Ольга почти подбежала к детям и расцеловала их в холодные румяные щеки.
Дмитрий ничего не понимал. Удивленно переводя взгляд то на малышей, то на Ольгу, он думал, что вышло какое-то недоразумение. Но недоумение его рассеялось после того, как мальчуган положил на тумбочку сверток с гостинцами, а девочка подала ему конверт с надписью: «Д. Е. Шадрину. От третьего звена пионерского отряда детского дома № 12».
Дрожащими пальцами Дмитрий разорвал конверт, на котором старательным детским почерком была выведена его фамилия. В конверте лежало письмо:
«Дорогой Дмитрий Егорович!
Мы, пионеры третьего звена, желаем вам скорейшего выздоровления. Как бывшему фронтовику, обещаем вам хорошо учиться и примерно
Посылаем вам:
1) один лимон,
2) две пачки печенья,
3) сто граммов сливочного масла,
4) триста граммов вяземских пряников.
Кушайте лучше и скорее поправляйтесь. Если с вами лежит кто-нибудь из фронтовиков, поделитесь нашей посылкой поровну. Снегурку, что стоит под вашим окном, мы слепили для вас. Когда выпадет еще снег, слепим и деда-мороза.
С приветом — Пионеры третьего звена».
Ниже стояло больше десятка подписей.
На глазах у Дмитрия навернулись слезы. К горлу подкатилось что-то горячее. Не помнил он, когда плакал последний раз, но тут не сдержался. Дмитрий почувствовал, как скатившиеся по щекам слезы нырнули под бинты. Ольга тоже отвернулась к окну. Пионеры в замешательстве стояли и переступали с ноги на ногу. При виде слез Ольги зашмыгала носом и Ниночка. Ваня нахмурил лоб и изо всех сил крепился, чтобы не разреветься.
— Оля, ты видишь из окна снегурку? — спросил Дмитрий.

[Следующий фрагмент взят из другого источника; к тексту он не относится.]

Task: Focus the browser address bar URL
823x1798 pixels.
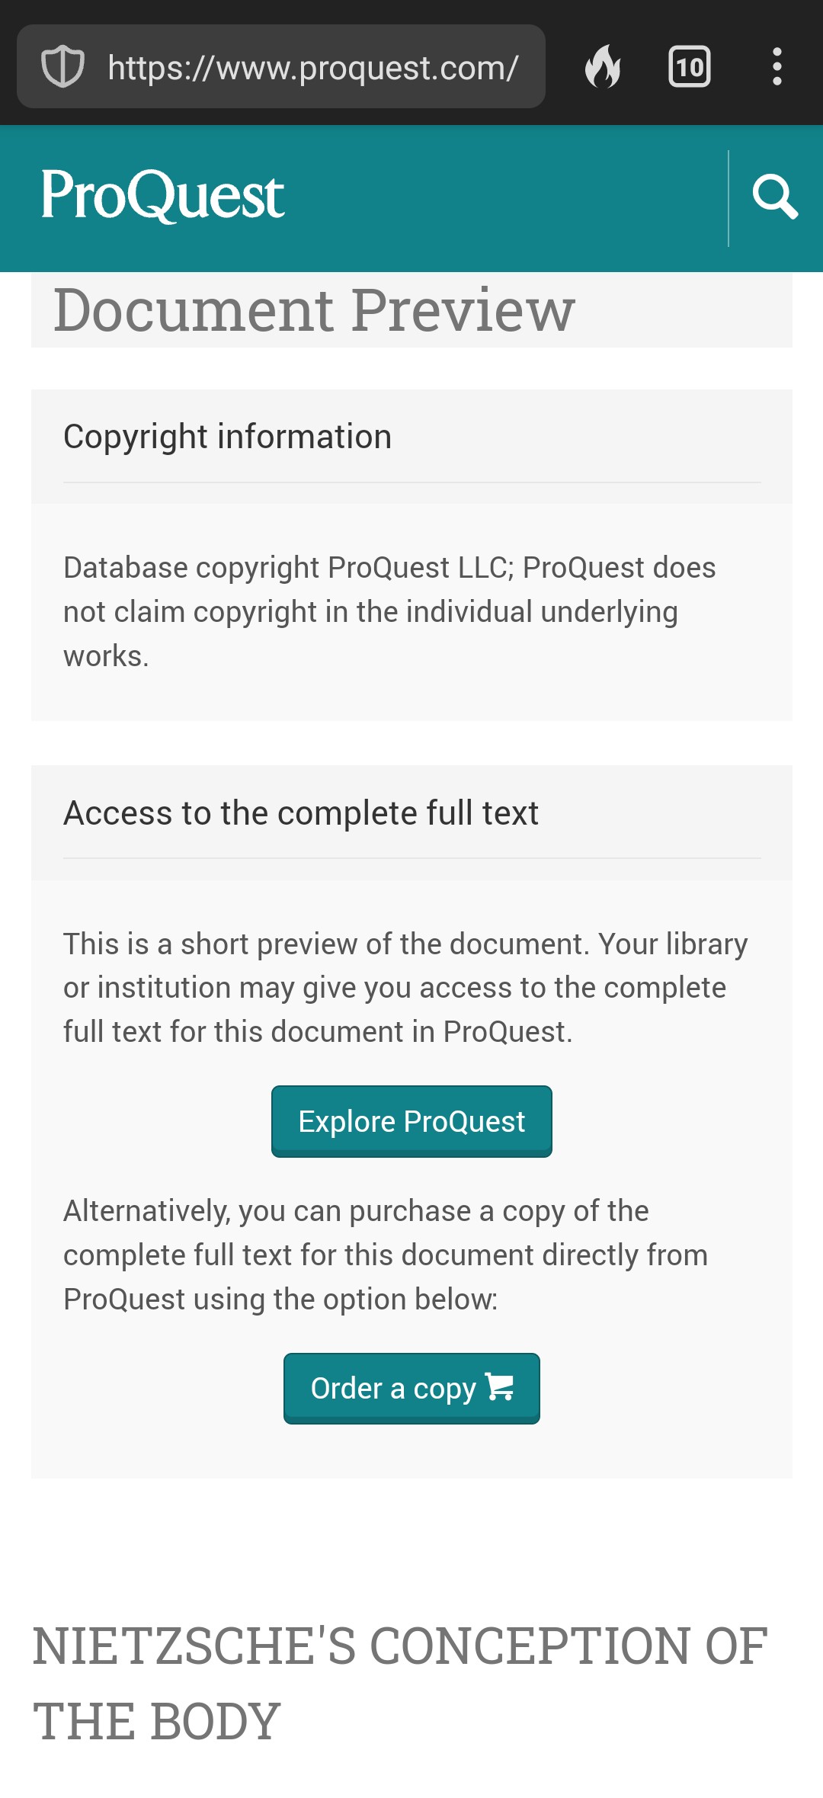Action: 281,66
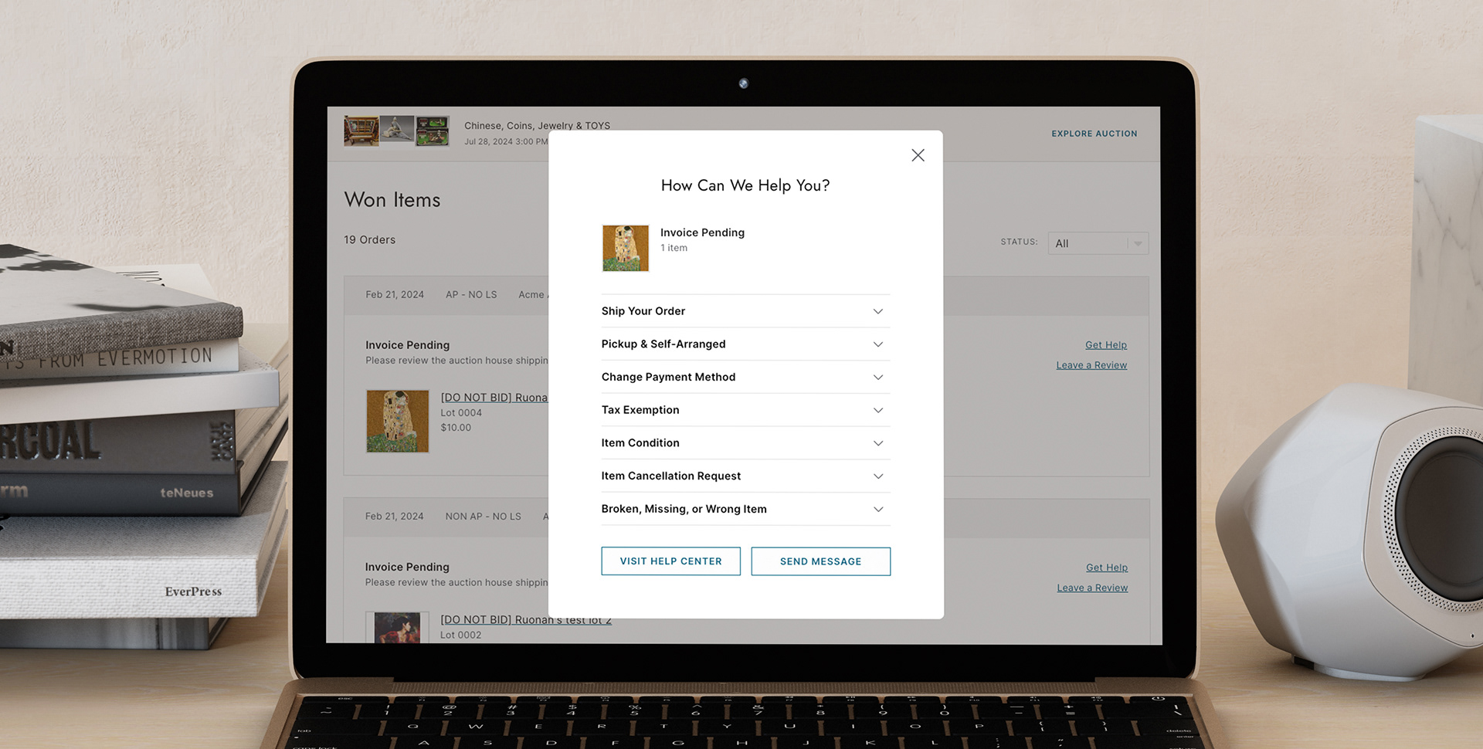
Task: Expand the Ship Your Order section
Action: click(745, 311)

— Вижу… — стирая с глаз слезы, ответила Ольга. Она смотрела в окно на детдомовский дворик, где с ледяной горки катались дети.
«Я совсем забыла сказать ему про снегурку. А ведь надоумила сама ребят», — подумала Ольга, и ей стало обидно за свое невнимание к детям.

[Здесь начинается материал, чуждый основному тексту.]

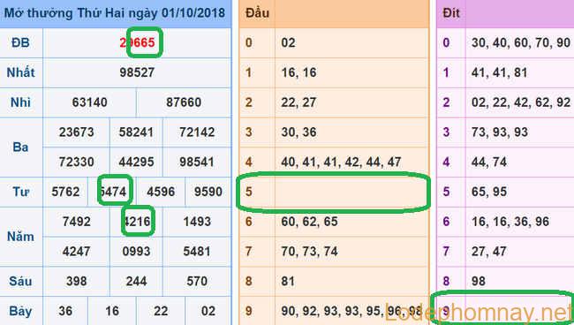Click the Nhất prize row label

coord(21,72)
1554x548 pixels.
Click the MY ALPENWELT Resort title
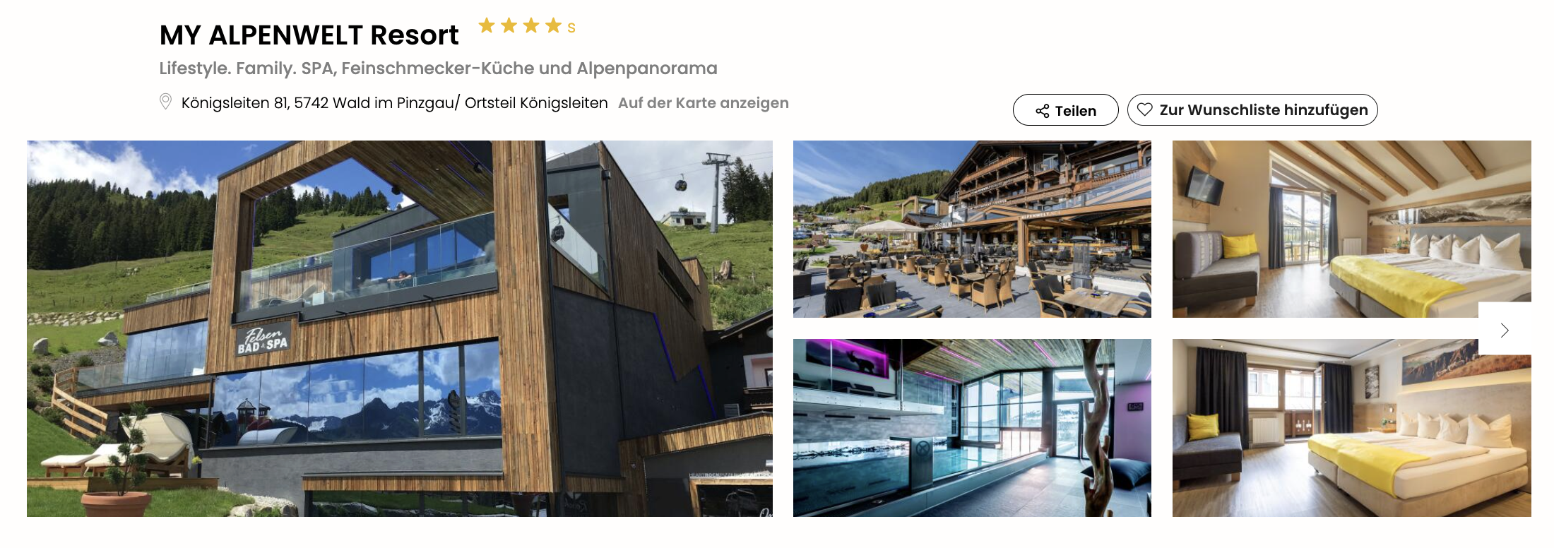click(x=309, y=35)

— Помоги мне подняться, я посмотрю на снегурку. Только осторожней, чтоб не видели сестры. — Дмитрий попытался опереться на локти, чтобы хоть чуточку приподняться, но острая боль в груди резанула так, что он тут же рухнул на подушки и, стиснув зубы, подавил стон.
— Что ты делаешь? — испуганно прошептала Ольга, не зная, чем помочь Дмитрию.
Некоторое время Шадрин лежал молча, с закрытыми глазами. Так было легче. На лбу выступили мелкие капли холодного пота, и только потом, когда боль стала утихать, он приоткрыл глаза и, встретившись взглядом с Ваней, вяло улыбнулся.
— Спасибо, ребята!
Время посещения кончилось. В палате остались одни больные. Дмитрий снова перечитал, — на этот раз стараясь запомнить каждую фразу, — письмо пионеров. Захотелось курить.
— Федя, дай папироску.
Бабкин знал, что курить Шадрину врачи запретили строго-настрого. Но при виде его увлажненных глаз он не посмел отказать. Жестом показав на Лучанского (жест этот означал: «Не продаст?»), который лежал лицом к стене, Бабкин украдкой подошел к койке Дмитрия, размял папиросу и подал ее Шадрину. Потом громко раскашлялся, чтобы заглушить шипение зажженной спички.
После нескольких глубоких затяжек Дмитрий почувствовал, как по телу стало расплываться что-то теплое, приятное. Слегка кружилась голова. Но это уже были волны новых сил, приливы жизни.